- Created by: Greg "Dark One" Williams

Publication information
- Publisher: Cry for Dawn Productions; Sirius Entertainment;
- Schedule: Varied
| Title(s) |
| Animal Mystic #1-4; Animal Mystic: Water Wars #1-6; Klor #1-3; Heavy Metal vol. 26 #4; |
- Formats: Original material for this series has been published in three limited series and one comics anthology.
- Genre: Fantasy;
- Publication date: May 1993 – September 2002
- Number of issues: 13
- Main character(s): Nikki Ranoakke

Creative team
- Writer(s): Greg "Dark One" Williams; Robb Horan (script assist);
- Artist(s): Greg "Dark One" Williams
- Editor(s): Robb Horan

Reprints
- Collected editions
- Animal Mystic: ISBN 1-57989-004-0
- Animal Mystic: Water Wars: ISBN 1-57989-024-5
- Animal Mystic: Klor: ISBN 1-57989-036-9

= Animal Mystic =

Title of a series of comic books series by Greg "Dark One" Williams

Animal Mystic is a comic book series by Greg "Dark One" Williams.

== Publication history ==

Animal Mystic debuted in 1993 and ran through 1995, originally published by Cry For Dawn Productions and then by Sirius Entertainment.

=== Other appearances ===

For 1998's Crypt of Dawn #5, Kevin J. Taylor wrote and illustrated a crossover story which featured Safety-Belt Man traveling through several Sirius Entertainment-published titles, including Animal Mystic, wherein he met Klor and Queen Jatarri.

== Synopsis ==

The daughter of a wealthy philanthropist, southern California native Nikki Ranoakke dreamed of becoming a great warrior.
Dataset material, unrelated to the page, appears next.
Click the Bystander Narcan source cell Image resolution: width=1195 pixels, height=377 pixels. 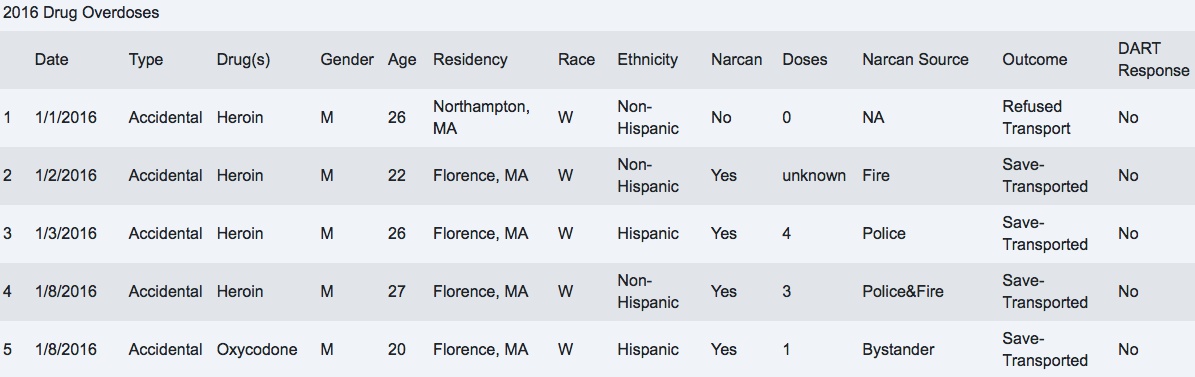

Trained since youth in martial arts by the secret order of Glass Mantas, she became a student of ancient civilizations and their ways of combat. Traveling to the Brazilian rainforest, Ranoakke befriends a white tiger that she names Mingus, discovers the secret temple of Thalk, and is initiated as lost amazonian tribe's true champion and leader through the right of trial by combat.

Ranoakke, now known strictly as Queen Jatarri, is destined to enter "The Dark" and confront a mystical artifact called the Hypromid for the safety of reality. Doing so, Jatarri is transported through time and space to the alien moon of Praktill, arriving there with the permanent body modification of pointed ears. On Praktill, Jatarri rescues and eventually befriends Klor, a fierce warrior of great wisdom who is a centorg (horse-headed centaur). From Klor, Jatarri learns of a threat to all life on Praktill: the hordes of carnivorous creatures called Spigmodites, which she vows to help eradicate.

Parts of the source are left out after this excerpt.